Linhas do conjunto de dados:

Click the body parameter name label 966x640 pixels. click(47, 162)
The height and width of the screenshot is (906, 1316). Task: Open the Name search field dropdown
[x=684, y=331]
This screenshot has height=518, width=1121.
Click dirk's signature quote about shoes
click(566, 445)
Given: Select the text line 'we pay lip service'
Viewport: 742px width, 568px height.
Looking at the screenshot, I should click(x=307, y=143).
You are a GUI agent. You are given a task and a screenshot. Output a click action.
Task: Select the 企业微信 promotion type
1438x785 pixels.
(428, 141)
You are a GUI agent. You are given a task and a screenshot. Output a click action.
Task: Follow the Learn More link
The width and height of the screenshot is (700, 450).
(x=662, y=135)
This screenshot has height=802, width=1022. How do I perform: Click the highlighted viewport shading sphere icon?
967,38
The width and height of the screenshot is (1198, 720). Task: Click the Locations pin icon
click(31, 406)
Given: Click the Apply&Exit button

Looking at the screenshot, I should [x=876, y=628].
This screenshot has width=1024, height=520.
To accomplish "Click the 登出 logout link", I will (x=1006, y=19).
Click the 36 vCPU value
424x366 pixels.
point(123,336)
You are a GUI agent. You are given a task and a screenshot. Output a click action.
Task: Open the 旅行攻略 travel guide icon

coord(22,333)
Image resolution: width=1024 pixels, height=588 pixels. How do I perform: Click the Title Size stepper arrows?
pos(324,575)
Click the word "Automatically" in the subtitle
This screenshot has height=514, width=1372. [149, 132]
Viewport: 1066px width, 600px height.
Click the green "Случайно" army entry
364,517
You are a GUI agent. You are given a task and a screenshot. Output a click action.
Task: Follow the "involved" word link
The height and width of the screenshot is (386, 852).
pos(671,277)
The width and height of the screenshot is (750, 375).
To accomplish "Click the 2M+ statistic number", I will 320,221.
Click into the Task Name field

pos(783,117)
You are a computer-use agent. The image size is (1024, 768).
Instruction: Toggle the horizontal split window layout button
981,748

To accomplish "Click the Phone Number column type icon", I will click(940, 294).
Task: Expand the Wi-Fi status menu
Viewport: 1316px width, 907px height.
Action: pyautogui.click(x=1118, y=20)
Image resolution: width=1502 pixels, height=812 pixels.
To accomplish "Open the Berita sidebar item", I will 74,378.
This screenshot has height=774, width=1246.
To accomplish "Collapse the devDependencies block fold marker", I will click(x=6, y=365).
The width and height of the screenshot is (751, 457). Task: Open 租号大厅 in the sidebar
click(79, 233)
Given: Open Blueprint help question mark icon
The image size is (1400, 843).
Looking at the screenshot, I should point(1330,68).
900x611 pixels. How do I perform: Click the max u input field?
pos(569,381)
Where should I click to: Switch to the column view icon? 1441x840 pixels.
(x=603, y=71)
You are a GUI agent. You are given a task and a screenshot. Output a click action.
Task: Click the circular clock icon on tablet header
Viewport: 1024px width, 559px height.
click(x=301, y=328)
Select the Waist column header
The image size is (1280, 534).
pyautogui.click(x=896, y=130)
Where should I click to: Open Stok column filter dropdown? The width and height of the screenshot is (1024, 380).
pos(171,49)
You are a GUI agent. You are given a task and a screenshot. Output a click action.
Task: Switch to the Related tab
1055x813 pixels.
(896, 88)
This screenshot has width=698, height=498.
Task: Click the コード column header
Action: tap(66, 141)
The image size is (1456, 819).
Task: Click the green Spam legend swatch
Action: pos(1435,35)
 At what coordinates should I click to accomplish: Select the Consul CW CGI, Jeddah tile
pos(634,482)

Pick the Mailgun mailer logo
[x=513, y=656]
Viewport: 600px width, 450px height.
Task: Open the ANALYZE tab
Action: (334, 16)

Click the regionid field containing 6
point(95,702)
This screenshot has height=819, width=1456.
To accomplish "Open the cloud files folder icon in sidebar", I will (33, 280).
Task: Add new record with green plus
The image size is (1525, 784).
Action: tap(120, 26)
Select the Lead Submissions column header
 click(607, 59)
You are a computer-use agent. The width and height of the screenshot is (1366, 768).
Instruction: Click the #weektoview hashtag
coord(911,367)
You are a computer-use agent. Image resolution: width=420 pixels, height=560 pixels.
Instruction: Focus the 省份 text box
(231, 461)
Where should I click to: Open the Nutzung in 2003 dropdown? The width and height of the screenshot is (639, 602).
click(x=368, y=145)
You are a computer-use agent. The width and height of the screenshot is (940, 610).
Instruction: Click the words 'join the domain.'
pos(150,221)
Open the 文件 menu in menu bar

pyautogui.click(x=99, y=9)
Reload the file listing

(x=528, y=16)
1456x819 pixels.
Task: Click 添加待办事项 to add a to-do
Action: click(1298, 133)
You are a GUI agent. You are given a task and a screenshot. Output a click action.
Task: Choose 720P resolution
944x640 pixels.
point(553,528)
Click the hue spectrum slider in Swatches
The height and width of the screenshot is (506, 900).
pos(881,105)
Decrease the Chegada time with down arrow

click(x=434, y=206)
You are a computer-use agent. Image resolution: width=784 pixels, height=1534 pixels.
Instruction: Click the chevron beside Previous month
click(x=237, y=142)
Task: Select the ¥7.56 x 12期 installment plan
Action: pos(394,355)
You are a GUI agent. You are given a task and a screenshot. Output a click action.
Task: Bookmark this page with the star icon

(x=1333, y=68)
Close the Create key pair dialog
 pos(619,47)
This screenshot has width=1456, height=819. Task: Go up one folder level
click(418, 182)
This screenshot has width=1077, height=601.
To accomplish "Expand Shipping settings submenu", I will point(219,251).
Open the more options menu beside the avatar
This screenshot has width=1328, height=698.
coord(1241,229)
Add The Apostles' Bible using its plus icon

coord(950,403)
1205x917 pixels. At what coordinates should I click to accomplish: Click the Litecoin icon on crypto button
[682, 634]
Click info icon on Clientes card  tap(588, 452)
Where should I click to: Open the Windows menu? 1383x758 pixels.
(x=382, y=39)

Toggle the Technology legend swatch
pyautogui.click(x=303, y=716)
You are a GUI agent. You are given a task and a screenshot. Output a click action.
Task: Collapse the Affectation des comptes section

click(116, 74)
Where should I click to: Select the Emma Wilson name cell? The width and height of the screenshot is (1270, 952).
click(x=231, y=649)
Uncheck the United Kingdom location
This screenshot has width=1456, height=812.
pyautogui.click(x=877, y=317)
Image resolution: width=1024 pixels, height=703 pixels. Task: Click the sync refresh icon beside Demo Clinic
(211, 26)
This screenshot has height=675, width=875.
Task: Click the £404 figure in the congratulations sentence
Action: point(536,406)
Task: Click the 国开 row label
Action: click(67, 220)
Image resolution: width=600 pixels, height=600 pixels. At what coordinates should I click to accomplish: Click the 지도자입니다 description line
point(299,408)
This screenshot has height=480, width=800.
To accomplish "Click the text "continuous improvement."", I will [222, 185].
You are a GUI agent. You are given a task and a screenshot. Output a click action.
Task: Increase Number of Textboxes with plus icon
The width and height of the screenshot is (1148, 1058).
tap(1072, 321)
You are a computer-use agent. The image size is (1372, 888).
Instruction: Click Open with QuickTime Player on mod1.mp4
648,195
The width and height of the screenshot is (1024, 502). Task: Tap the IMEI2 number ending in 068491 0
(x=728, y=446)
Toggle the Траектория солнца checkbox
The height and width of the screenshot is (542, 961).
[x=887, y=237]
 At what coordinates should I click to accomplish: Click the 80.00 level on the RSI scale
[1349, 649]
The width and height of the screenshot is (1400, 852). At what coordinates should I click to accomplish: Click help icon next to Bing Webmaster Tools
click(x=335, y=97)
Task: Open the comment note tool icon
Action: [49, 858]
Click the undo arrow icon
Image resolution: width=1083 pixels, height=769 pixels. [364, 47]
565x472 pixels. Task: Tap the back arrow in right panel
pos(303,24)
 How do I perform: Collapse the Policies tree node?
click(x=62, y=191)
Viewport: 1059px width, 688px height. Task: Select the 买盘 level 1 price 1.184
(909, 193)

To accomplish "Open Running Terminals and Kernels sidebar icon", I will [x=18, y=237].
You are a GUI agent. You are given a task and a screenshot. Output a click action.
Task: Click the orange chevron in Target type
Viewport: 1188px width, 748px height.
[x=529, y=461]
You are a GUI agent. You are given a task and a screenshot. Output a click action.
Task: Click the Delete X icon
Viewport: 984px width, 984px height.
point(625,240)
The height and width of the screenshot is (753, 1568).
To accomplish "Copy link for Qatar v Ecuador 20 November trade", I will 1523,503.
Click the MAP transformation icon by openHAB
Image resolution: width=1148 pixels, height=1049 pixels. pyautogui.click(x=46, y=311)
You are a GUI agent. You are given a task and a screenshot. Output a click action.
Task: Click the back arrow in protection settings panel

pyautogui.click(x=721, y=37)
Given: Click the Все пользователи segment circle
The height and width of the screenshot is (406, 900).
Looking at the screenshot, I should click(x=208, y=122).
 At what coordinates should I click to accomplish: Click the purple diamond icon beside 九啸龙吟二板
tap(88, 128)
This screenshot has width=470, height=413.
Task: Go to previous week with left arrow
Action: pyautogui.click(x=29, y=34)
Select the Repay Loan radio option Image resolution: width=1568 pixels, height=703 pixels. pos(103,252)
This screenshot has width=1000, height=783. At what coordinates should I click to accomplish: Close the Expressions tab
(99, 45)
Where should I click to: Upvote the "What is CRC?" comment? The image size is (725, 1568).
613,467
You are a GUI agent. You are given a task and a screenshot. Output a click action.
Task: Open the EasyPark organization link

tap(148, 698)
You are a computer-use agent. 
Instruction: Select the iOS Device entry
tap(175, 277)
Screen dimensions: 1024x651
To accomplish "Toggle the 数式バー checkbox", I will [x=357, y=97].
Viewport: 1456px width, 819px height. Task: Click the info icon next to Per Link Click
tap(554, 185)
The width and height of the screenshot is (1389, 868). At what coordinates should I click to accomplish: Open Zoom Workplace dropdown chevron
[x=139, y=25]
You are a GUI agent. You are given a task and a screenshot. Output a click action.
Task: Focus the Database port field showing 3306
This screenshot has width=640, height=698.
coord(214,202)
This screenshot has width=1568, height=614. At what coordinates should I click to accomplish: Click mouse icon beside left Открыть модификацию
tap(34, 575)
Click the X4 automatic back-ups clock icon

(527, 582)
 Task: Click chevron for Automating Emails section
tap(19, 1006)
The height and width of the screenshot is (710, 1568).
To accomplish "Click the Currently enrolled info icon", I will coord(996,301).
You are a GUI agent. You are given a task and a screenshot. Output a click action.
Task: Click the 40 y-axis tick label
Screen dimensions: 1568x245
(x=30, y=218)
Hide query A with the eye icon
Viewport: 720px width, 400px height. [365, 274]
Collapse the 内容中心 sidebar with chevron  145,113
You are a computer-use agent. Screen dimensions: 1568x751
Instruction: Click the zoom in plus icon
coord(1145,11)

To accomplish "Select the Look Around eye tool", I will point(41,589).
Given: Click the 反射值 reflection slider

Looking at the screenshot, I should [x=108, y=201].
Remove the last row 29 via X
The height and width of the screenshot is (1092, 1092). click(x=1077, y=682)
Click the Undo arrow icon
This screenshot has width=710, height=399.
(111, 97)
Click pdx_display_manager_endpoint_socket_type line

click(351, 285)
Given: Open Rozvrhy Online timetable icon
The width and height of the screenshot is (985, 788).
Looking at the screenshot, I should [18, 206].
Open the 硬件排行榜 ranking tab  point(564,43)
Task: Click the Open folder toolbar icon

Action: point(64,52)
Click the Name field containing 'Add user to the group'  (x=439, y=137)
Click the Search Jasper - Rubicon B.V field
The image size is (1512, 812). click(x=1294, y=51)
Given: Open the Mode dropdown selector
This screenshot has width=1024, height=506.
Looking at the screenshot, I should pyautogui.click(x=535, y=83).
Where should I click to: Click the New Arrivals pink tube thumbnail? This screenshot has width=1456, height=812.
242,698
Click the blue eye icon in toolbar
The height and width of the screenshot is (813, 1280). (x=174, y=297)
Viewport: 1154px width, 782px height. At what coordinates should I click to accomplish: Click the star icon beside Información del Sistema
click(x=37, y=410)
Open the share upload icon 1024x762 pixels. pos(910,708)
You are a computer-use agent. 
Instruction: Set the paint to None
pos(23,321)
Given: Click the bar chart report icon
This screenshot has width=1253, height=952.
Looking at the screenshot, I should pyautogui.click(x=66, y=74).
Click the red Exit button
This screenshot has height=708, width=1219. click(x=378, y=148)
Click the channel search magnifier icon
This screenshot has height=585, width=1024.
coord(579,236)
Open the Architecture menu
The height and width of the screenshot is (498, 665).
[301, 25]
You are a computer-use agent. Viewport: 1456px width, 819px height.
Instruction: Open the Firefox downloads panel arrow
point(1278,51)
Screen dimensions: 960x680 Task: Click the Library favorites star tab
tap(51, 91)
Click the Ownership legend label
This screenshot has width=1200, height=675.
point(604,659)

REQUISITOS DA TAREFA.
Troque "Undo" por "Redo" em todo o trecho do material que vai da linha que contém "Task: Click chevron" até a linha que contém "The height and width of the screenshot is (813, 1280).", e reproduza essas linhas sem nenhuma outra alteração.

RESPOSTA COMPLETA.
 Task: Click chevron for Automating Emails section
tap(19, 1006)
The height and width of the screenshot is (710, 1568).
To accomplish "Click the Currently enrolled info icon", I will coord(996,301).
You are a GUI agent. You are given a task and a screenshot. Output a click action.
Task: Click the 40 y-axis tick label
Screen dimensions: 1568x245
(x=30, y=218)
Hide query A with the eye icon
Viewport: 720px width, 400px height. [365, 274]
Collapse the 内容中心 sidebar with chevron  145,113
You are a computer-use agent. Screen dimensions: 1568x751
Instruction: Click the zoom in plus icon
coord(1145,11)

To accomplish "Select the Look Around eye tool", I will point(41,589).
Given: Click the 反射值 reflection slider

Looking at the screenshot, I should [x=108, y=201].
Remove the last row 29 via X
The height and width of the screenshot is (1092, 1092). click(x=1077, y=682)
Click the Redo arrow icon
This screenshot has width=710, height=399.
(111, 97)
Click pdx_display_manager_endpoint_socket_type line

click(351, 285)
Given: Open Rozvrhy Online timetable icon
The width and height of the screenshot is (985, 788).
Looking at the screenshot, I should [18, 206].
Open the 硬件排行榜 ranking tab  point(564,43)
Task: Click the Open folder toolbar icon

Action: point(64,52)
Click the Name field containing 'Add user to the group'  (x=439, y=137)
Click the Search Jasper - Rubicon B.V field
The image size is (1512, 812). click(x=1294, y=51)
Given: Open the Mode dropdown selector
This screenshot has width=1024, height=506.
Looking at the screenshot, I should pyautogui.click(x=535, y=83).
Where should I click to: Click the New Arrivals pink tube thumbnail? This screenshot has width=1456, height=812.
242,698
Click the blue eye icon in toolbar
The height and width of the screenshot is (813, 1280). (x=174, y=297)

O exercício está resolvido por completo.